Hacker News new | ask | show | jobs
by throwaway1946 1164 days ago
Sorry, but I'm skeptical that you actually run "an entire phone company" in the way that most people understand the term. You mention that you use lots of open-source solutions, and I'm guessing you outsource the build and operation of the network to a real phone company, probably similar to an MVNO. Am I wrong?

Meta is very different from that, they build the products that users interact with, but also build things at the bottom of the tech stack. At their scale, this makes business sense to do so, and comparing your headcount with theirs makes no sense.

I don't really understand why software engineers keep dunking on each other like this. I get that people want to broadcast how smart they are, but in reality we're just giving the general public a warped sense of how much work is actually involved in building large-scale software systems.

2 comments

I’m also skeptical any time someone mentions 5 nines uptime at a small scale. For one, it takes a lot of engineering to be able to actually monitor and detect that with precision (that is, how do you know you are 99.999 and not 99.995?) and with so few people there may be holes in what’s monitored (there are so many places you can drop requests/whatever and lose availability). There’s also tail risks like datacenter incidents (if your servers are on three racks in two data centers) or dependencies like power outages that you may be getting lucky on avoiding due to small scale, rather than amortizing over a huge fleet - that is to say, if there is a 1% risk per year that one of your racks goes down and takes you 3 9s when that happens, you are really at slightly under 4 9s, but with only a few racks it doesn’t happen most years.

That last one is I suspect what makes it so small scale operators can achieve “5 9s” with a fraction of the engineering of larger operators.
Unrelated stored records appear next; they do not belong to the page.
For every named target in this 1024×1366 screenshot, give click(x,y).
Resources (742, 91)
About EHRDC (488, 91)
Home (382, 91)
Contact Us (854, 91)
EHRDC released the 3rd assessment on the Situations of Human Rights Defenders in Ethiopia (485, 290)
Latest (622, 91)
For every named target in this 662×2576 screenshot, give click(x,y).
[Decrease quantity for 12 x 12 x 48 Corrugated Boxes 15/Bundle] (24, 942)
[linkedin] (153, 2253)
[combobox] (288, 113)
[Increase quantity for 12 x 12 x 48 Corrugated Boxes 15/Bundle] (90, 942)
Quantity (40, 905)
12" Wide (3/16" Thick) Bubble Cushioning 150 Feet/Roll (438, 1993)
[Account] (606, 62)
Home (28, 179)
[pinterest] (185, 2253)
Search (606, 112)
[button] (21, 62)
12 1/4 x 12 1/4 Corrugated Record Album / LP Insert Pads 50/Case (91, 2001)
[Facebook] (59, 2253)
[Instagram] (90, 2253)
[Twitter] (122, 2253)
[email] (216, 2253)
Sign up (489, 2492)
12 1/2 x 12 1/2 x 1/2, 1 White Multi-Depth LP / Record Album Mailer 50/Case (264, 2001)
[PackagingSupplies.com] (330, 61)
You can get a lot of 9s most years because you dodge infrequent risks.

> I’m also skeptical any time someone mentions 5 nines uptime at a small scale. For one, it takes a lot of engineering to be able to actually monitor and detect that with precision (that is, how do you know you are 99.999 and not 99.995?)
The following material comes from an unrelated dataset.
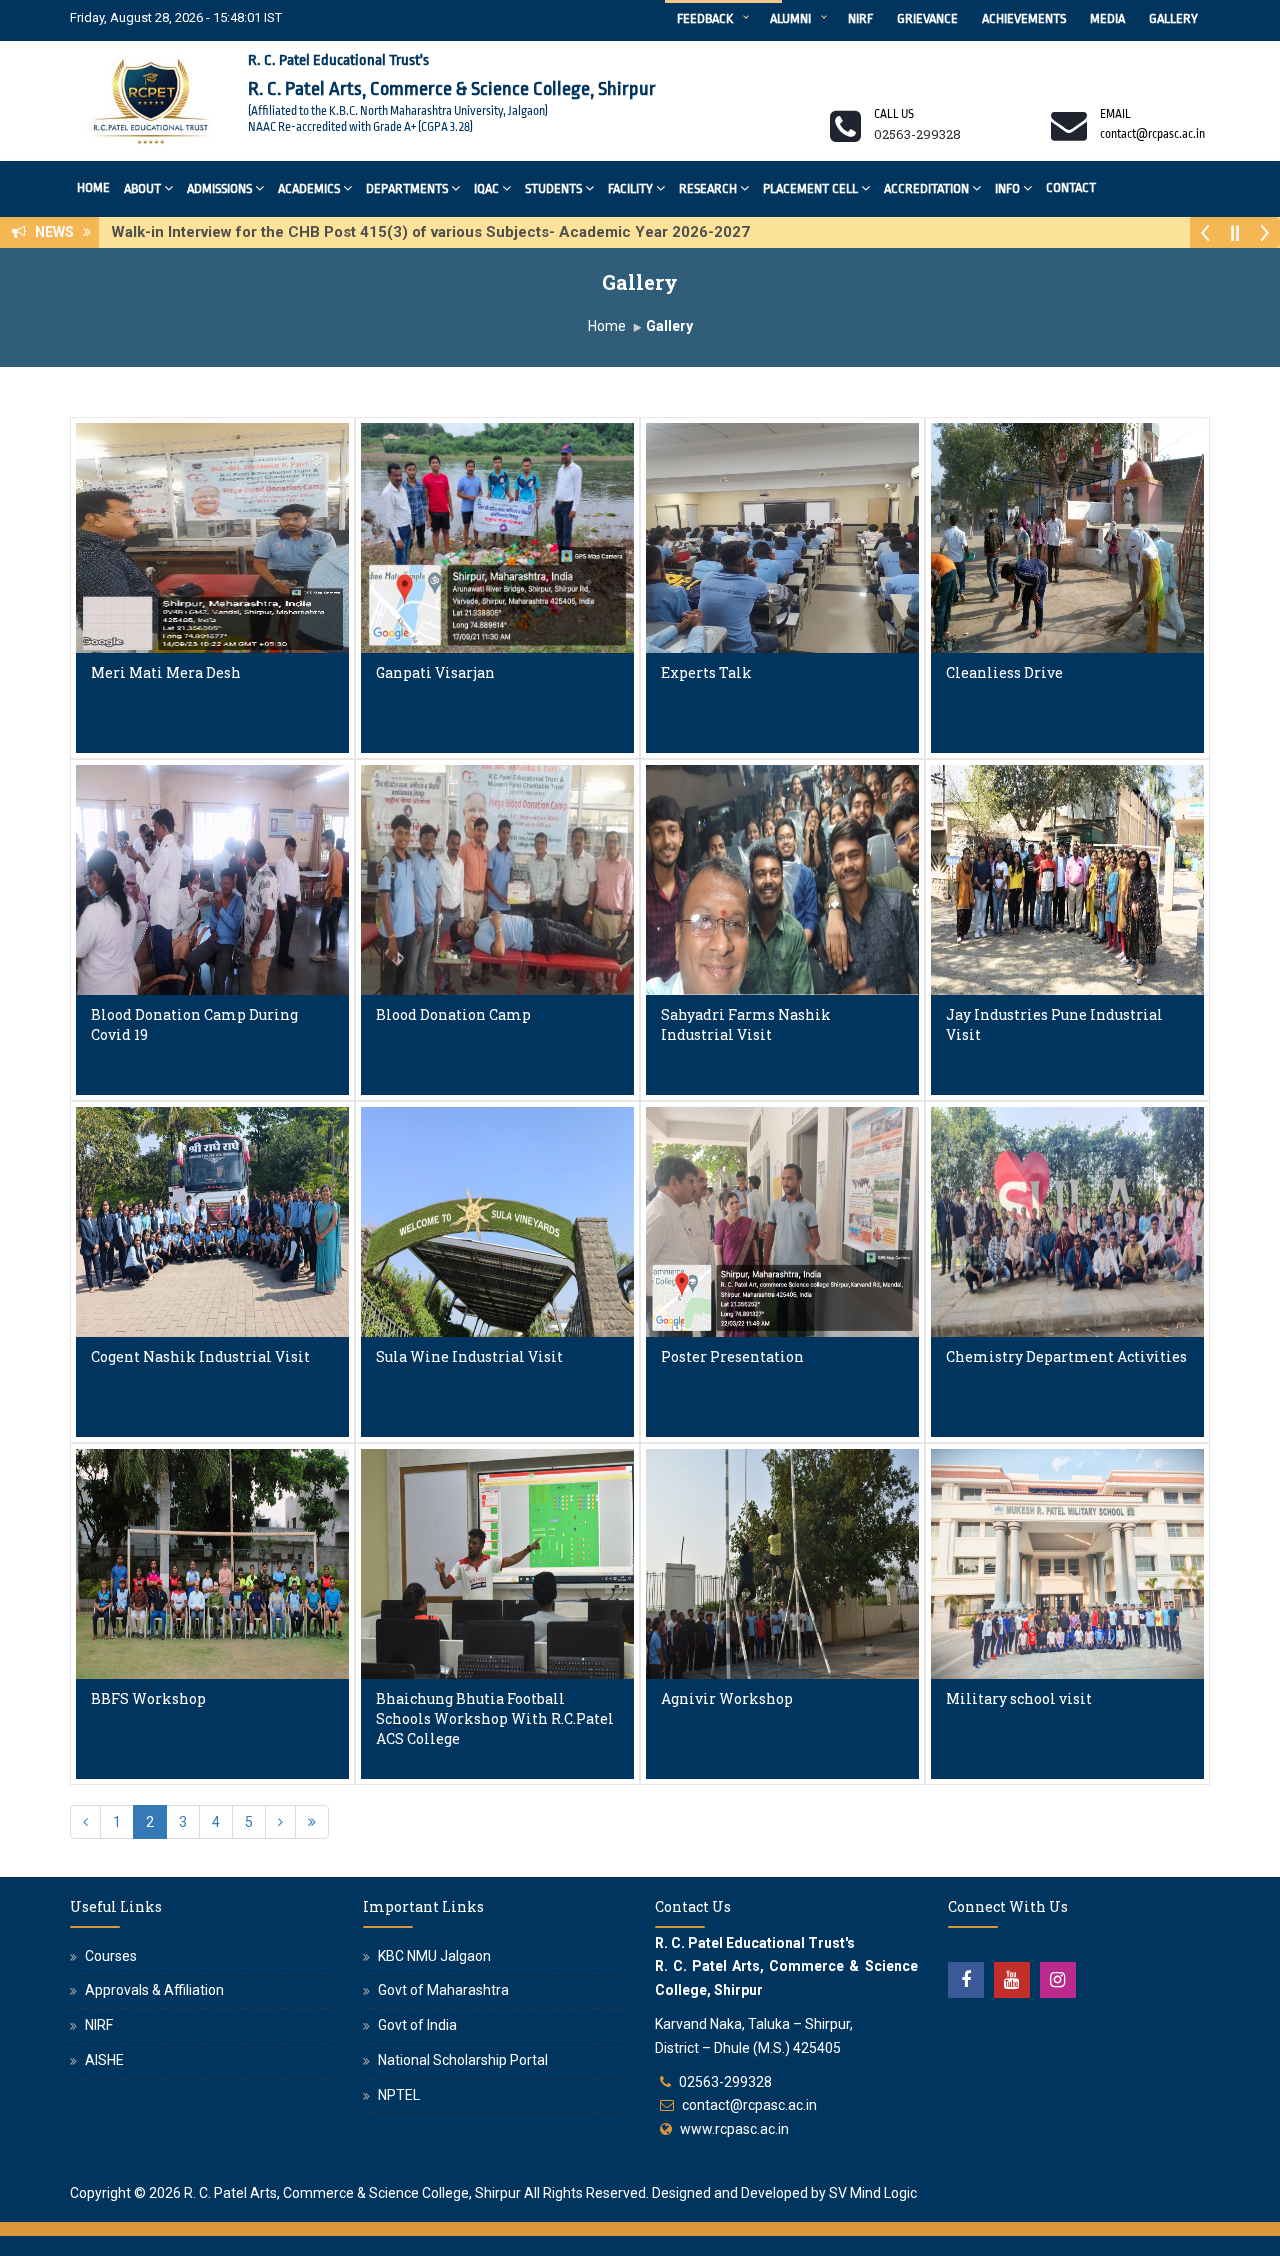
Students (553, 188)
We have that in place. We run phone systems that businesses depend on, and we have SLAs that guarantee this uptime in order to secure customers. We have network engineers dedicated to everything from guaranteeing it on the cloud side to checking Wireshark traces for any hint of abnormalities, every day. When I say 3 people, I mean those of us writing the front-end, back-end, database procs, and code that the open-source libraries require, including forking and custom patches. We have other team members ensuring our HA pairs, load balancing, redundancy, fail-overs, and all the other associated technology is working as expected.

I won't get into the details, but we have not violated our SLAs, ever.

And you'd be surprised at what open-source software we are using to drive parts of this system. Kudos to them, they are helping us maintain this with some rock-solid software.

I think you cannot really salvage this argument. The way you describe it makes it sound to me that your company's success is ore likely due to luck and not just competence. It's also not clear if you really think this is a model that can scale to the size of Meta or if you just wanted to slide in a humblebrag.
> It's also not clear if you really think this is a model that can scale to the size of Meta or if you just wanted to slide in a humblebrag.

It can't. It depends on "software services" hosted and coded by "other software companies" so his infra's SLA is basically outsourced to either Amazon, Microsoft or Oracle.

> It depends on "software services" hosted and coded by "other software companies" so his infra's SLA is basically outsourced to either Amazon, Microsoft or Oracle.

It also depends on an incredible amount of in-house custom code.

If I deploy a change that breaks our Angular front-end, or a C# API change that has a typo that routes calls to the wrong places, or a configuration file for our open-source software that handles the phone systems, how exactly do we tell our thousands of customers they can't run their call centers? Or our restaurant customers can't take orders because their phone systems are dead?

Let's not be ridiculous. I'm not humble-bragging. I'm telling you what I do at my job.

Arent most peoples at this point?
> I don't really understand why software engineers keep dunking on each other like this.

I'm not dunking on anyone, I'm explaining my day-to-day job with a very small number of senior engineers.

We run a highly complex system. There's no way we could handle millions of calls with five-nines otherwise.

I won't get further into the details because I don't want to reveal too much PII.

I fully understand how much "behind the scenes" work goes on at a place like Facebook. I'm not sitting here imagining rooms of graphic designers thinking what the CSS button radius should be (although I'm sure with 85,000 employees, those happen also).

But note that Musk walked into Twitter, fired en-masse, and it still seems the same to me.

Yes, there are senior engineers who keep the core functionality working.

That is still far less than 85,000 employees.

In our case, it's 3 of us handling all software development. And we write a lot of mission critical code.